__Records for processing__:
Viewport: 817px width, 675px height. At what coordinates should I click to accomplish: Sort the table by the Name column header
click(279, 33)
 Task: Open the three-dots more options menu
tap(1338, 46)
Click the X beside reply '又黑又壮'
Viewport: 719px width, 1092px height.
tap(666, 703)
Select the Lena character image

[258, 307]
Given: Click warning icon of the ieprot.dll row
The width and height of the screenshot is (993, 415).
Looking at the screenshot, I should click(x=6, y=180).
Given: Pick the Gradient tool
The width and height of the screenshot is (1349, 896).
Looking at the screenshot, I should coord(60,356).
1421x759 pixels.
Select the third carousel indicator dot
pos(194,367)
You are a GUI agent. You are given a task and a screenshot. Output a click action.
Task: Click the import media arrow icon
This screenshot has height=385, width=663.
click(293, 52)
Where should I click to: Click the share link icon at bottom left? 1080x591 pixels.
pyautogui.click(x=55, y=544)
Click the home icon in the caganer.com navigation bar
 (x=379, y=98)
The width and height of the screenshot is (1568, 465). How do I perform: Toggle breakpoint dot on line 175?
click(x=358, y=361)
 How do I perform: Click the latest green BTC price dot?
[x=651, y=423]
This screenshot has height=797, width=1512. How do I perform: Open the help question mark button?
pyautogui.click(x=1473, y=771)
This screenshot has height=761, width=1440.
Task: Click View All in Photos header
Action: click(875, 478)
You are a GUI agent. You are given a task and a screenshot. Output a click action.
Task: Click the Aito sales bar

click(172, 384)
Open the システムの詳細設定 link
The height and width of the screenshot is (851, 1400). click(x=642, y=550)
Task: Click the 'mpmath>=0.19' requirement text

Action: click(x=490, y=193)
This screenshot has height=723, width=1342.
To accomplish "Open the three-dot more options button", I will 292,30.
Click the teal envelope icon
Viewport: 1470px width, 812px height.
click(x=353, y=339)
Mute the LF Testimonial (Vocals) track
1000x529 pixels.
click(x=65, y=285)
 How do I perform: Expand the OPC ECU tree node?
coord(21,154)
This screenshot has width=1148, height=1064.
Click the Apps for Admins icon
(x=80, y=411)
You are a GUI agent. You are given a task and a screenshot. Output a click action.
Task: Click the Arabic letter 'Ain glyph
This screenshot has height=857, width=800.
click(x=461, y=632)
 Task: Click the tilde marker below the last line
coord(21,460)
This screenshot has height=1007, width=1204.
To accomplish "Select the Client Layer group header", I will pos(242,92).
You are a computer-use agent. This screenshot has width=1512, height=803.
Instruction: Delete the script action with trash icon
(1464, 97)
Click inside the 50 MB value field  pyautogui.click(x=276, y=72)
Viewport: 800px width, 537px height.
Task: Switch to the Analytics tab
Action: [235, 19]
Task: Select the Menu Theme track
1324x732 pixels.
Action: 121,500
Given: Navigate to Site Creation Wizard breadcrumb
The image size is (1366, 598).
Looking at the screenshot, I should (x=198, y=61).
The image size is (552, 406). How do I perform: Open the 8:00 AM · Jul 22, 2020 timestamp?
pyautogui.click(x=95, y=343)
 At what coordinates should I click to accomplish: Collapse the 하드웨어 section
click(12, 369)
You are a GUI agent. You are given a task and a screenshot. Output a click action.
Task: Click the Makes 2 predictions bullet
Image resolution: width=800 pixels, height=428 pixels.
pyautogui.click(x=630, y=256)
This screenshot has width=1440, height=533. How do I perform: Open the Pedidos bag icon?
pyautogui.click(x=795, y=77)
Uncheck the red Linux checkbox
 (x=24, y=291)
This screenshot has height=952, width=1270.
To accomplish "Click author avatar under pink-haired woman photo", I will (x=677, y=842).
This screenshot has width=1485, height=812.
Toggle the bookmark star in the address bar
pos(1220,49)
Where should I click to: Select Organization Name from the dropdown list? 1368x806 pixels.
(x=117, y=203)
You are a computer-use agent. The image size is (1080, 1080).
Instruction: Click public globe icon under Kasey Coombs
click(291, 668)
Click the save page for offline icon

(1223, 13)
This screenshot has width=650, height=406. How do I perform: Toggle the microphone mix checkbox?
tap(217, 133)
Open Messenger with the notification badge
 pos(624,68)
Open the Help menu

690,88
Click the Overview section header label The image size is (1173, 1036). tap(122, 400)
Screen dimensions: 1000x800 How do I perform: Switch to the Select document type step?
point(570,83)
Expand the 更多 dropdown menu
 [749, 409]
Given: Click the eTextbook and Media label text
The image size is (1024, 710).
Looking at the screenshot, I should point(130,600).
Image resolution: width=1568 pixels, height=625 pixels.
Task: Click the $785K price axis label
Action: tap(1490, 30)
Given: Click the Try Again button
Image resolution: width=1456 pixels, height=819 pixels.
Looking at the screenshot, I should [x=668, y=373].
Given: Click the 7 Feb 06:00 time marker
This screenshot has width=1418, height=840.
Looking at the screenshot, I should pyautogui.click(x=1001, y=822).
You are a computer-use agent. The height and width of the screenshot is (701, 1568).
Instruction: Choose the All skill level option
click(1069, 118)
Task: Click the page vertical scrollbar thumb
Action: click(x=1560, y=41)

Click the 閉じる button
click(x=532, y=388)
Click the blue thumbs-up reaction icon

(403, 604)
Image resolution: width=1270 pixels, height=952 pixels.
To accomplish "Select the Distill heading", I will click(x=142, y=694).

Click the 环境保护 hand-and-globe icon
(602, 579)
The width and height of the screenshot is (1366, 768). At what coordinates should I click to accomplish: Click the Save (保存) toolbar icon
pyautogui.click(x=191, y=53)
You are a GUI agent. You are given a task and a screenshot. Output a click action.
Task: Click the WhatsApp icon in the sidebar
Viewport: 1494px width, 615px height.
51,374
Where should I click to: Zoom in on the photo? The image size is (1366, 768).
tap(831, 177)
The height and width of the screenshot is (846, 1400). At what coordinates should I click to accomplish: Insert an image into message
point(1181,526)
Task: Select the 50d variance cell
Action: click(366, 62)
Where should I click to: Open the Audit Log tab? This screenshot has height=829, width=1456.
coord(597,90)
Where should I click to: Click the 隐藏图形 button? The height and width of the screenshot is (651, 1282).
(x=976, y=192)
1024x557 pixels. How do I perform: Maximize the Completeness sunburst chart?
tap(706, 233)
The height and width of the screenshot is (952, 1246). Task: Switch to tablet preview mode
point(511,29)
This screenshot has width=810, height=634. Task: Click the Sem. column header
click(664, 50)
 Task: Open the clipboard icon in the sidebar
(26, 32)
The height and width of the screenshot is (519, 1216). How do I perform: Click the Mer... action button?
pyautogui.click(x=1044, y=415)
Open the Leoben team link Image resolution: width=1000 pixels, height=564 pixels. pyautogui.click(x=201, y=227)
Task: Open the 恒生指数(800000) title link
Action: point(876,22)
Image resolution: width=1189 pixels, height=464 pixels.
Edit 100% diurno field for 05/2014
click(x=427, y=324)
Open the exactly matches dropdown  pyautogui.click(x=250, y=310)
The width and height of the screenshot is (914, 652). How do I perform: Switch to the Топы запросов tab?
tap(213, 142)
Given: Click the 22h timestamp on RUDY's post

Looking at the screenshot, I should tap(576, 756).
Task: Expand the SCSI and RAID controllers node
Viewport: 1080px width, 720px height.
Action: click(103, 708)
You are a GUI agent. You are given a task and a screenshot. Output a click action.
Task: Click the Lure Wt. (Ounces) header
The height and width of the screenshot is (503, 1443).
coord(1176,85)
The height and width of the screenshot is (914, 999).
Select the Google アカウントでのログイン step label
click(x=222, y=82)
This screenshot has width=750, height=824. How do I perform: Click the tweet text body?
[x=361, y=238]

__Problem requirements__:
Reproduce all of the lines above word for word, changing nothing.

__Result of this task__:
Viewport: 817px width, 675px height. At what coordinates should I click to accomplish: Sort the table by the Name column header
click(279, 33)
 Task: Open the three-dots more options menu
tap(1338, 46)
Click the X beside reply '又黑又壮'
Viewport: 719px width, 1092px height.
tap(666, 703)
Select the Lena character image

[258, 307]
Given: Click warning icon of the ieprot.dll row
The width and height of the screenshot is (993, 415).
Looking at the screenshot, I should click(x=6, y=180).
Given: Pick the Gradient tool
The width and height of the screenshot is (1349, 896).
Looking at the screenshot, I should coord(60,356).
1421x759 pixels.
Select the third carousel indicator dot
pos(194,367)
You are a GUI agent. You are given a task and a screenshot. Output a click action.
Task: Click the import media arrow icon
This screenshot has height=385, width=663.
click(293, 52)
Where should I click to: Click the share link icon at bottom left? 1080x591 pixels.
pyautogui.click(x=55, y=544)
Click the home icon in the caganer.com navigation bar
 (x=379, y=98)
The width and height of the screenshot is (1568, 465). How do I perform: Toggle breakpoint dot on line 175?
click(x=358, y=361)
 How do I perform: Click the latest green BTC price dot?
[x=651, y=423]
This screenshot has height=797, width=1512. How do I perform: Open the help question mark button?
pyautogui.click(x=1473, y=771)
This screenshot has height=761, width=1440.
Task: Click View All in Photos header
Action: click(875, 478)
You are a GUI agent. You are given a task and a screenshot. Output a click action.
Task: Click the Aito sales bar

click(172, 384)
Open the システムの詳細設定 link
The height and width of the screenshot is (851, 1400). click(x=642, y=550)
Task: Click the 'mpmath>=0.19' requirement text

Action: click(x=490, y=193)
This screenshot has height=723, width=1342.
To accomplish "Open the three-dot more options button", I will 292,30.
Click the teal envelope icon
Viewport: 1470px width, 812px height.
click(x=353, y=339)
Mute the LF Testimonial (Vocals) track
1000x529 pixels.
click(x=65, y=285)
 How do I perform: Expand the OPC ECU tree node?
coord(21,154)
This screenshot has width=1148, height=1064.
Click the Apps for Admins icon
(x=80, y=411)
You are a GUI agent. You are given a task and a screenshot. Output a click action.
Task: Click the Arabic letter 'Ain glyph
This screenshot has height=857, width=800.
click(x=461, y=632)
 Task: Click the tilde marker below the last line
coord(21,460)
This screenshot has height=1007, width=1204.
To accomplish "Select the Client Layer group header", I will pos(242,92).
You are a computer-use agent. This screenshot has width=1512, height=803.
Instruction: Delete the script action with trash icon
(1464, 97)
Click inside the 50 MB value field  pyautogui.click(x=276, y=72)
Viewport: 800px width, 537px height.
Task: Switch to the Analytics tab
Action: [235, 19]
Task: Select the Menu Theme track
1324x732 pixels.
Action: 121,500
Given: Navigate to Site Creation Wizard breadcrumb
The image size is (1366, 598).
Looking at the screenshot, I should (x=198, y=61).
The image size is (552, 406). How do I perform: Open the 8:00 AM · Jul 22, 2020 timestamp?
pyautogui.click(x=95, y=343)
 At what coordinates should I click to accomplish: Collapse the 하드웨어 section
click(12, 369)
You are a GUI agent. You are given a task and a screenshot. Output a click action.
Task: Click the Makes 2 predictions bullet
Image resolution: width=800 pixels, height=428 pixels.
pyautogui.click(x=630, y=256)
This screenshot has width=1440, height=533. How do I perform: Open the Pedidos bag icon?
pyautogui.click(x=795, y=77)
Uncheck the red Linux checkbox
 (x=24, y=291)
This screenshot has height=952, width=1270.
To accomplish "Click author avatar under pink-haired woman photo", I will (x=677, y=842).
This screenshot has width=1485, height=812.
Toggle the bookmark star in the address bar
pos(1220,49)
Where should I click to: Select Organization Name from the dropdown list? 1368x806 pixels.
(x=117, y=203)
You are a computer-use agent. The image size is (1080, 1080).
Instruction: Click public globe icon under Kasey Coombs
click(291, 668)
Click the save page for offline icon

(1223, 13)
This screenshot has width=650, height=406. How do I perform: Toggle the microphone mix checkbox?
tap(217, 133)
Open Messenger with the notification badge
 pos(624,68)
Open the Help menu

690,88
Click the Overview section header label The image size is (1173, 1036). tap(122, 400)
Screen dimensions: 1000x800 How do I perform: Switch to the Select document type step?
point(570,83)
Expand the 更多 dropdown menu
 [749, 409]
Given: Click the eTextbook and Media label text
The image size is (1024, 710).
Looking at the screenshot, I should point(130,600).
Image resolution: width=1568 pixels, height=625 pixels.
Task: Click the $785K price axis label
Action: tap(1490, 30)
Given: Click the Try Again button
Image resolution: width=1456 pixels, height=819 pixels.
Looking at the screenshot, I should [x=668, y=373].
Given: Click the 7 Feb 06:00 time marker
This screenshot has width=1418, height=840.
Looking at the screenshot, I should pyautogui.click(x=1001, y=822).
You are a computer-use agent. The height and width of the screenshot is (701, 1568).
Instruction: Choose the All skill level option
click(1069, 118)
Task: Click the page vertical scrollbar thumb
Action: click(x=1560, y=41)

Click the 閉じる button
click(x=532, y=388)
Click the blue thumbs-up reaction icon

(403, 604)
Image resolution: width=1270 pixels, height=952 pixels.
To accomplish "Select the Distill heading", I will click(x=142, y=694).

Click the 环境保护 hand-and-globe icon
(602, 579)
The width and height of the screenshot is (1366, 768). At what coordinates should I click to accomplish: Click the Save (保存) toolbar icon
pyautogui.click(x=191, y=53)
You are a GUI agent. You are given a task and a screenshot. Output a click action.
Task: Click the WhatsApp icon in the sidebar
Viewport: 1494px width, 615px height.
51,374
Where should I click to: Zoom in on the photo? The image size is (1366, 768).
tap(831, 177)
The height and width of the screenshot is (846, 1400). At what coordinates should I click to accomplish: Insert an image into message
point(1181,526)
Task: Select the 50d variance cell
Action: click(366, 62)
Where should I click to: Open the Audit Log tab? This screenshot has height=829, width=1456.
coord(597,90)
Where should I click to: Click the 隐藏图形 button? The height and width of the screenshot is (651, 1282).
(x=976, y=192)
1024x557 pixels. How do I perform: Maximize the Completeness sunburst chart?
tap(706, 233)
The height and width of the screenshot is (952, 1246). Task: Switch to tablet preview mode
point(511,29)
This screenshot has width=810, height=634. Task: Click the Sem. column header
click(664, 50)
 Task: Open the clipboard icon in the sidebar
(26, 32)
The height and width of the screenshot is (519, 1216). How do I perform: Click the Mer... action button?
pyautogui.click(x=1044, y=415)
Open the Leoben team link Image resolution: width=1000 pixels, height=564 pixels. pyautogui.click(x=201, y=227)
Task: Open the 恒生指数(800000) title link
Action: point(876,22)
Image resolution: width=1189 pixels, height=464 pixels.
Edit 100% diurno field for 05/2014
click(x=427, y=324)
Open the exactly matches dropdown  pyautogui.click(x=250, y=310)
The width and height of the screenshot is (914, 652). How do I perform: Switch to the Топы запросов tab?
tap(213, 142)
Given: Click the 22h timestamp on RUDY's post

Looking at the screenshot, I should tap(576, 756).
Task: Expand the SCSI and RAID controllers node
Viewport: 1080px width, 720px height.
Action: click(103, 708)
You are a GUI agent. You are given a task and a screenshot. Output a click action.
Task: Click the Lure Wt. (Ounces) header
The height and width of the screenshot is (503, 1443).
coord(1176,85)
The height and width of the screenshot is (914, 999).
Select the Google アカウントでのログイン step label
click(x=222, y=82)
This screenshot has width=750, height=824. How do I perform: Click the tweet text body?
[x=361, y=238]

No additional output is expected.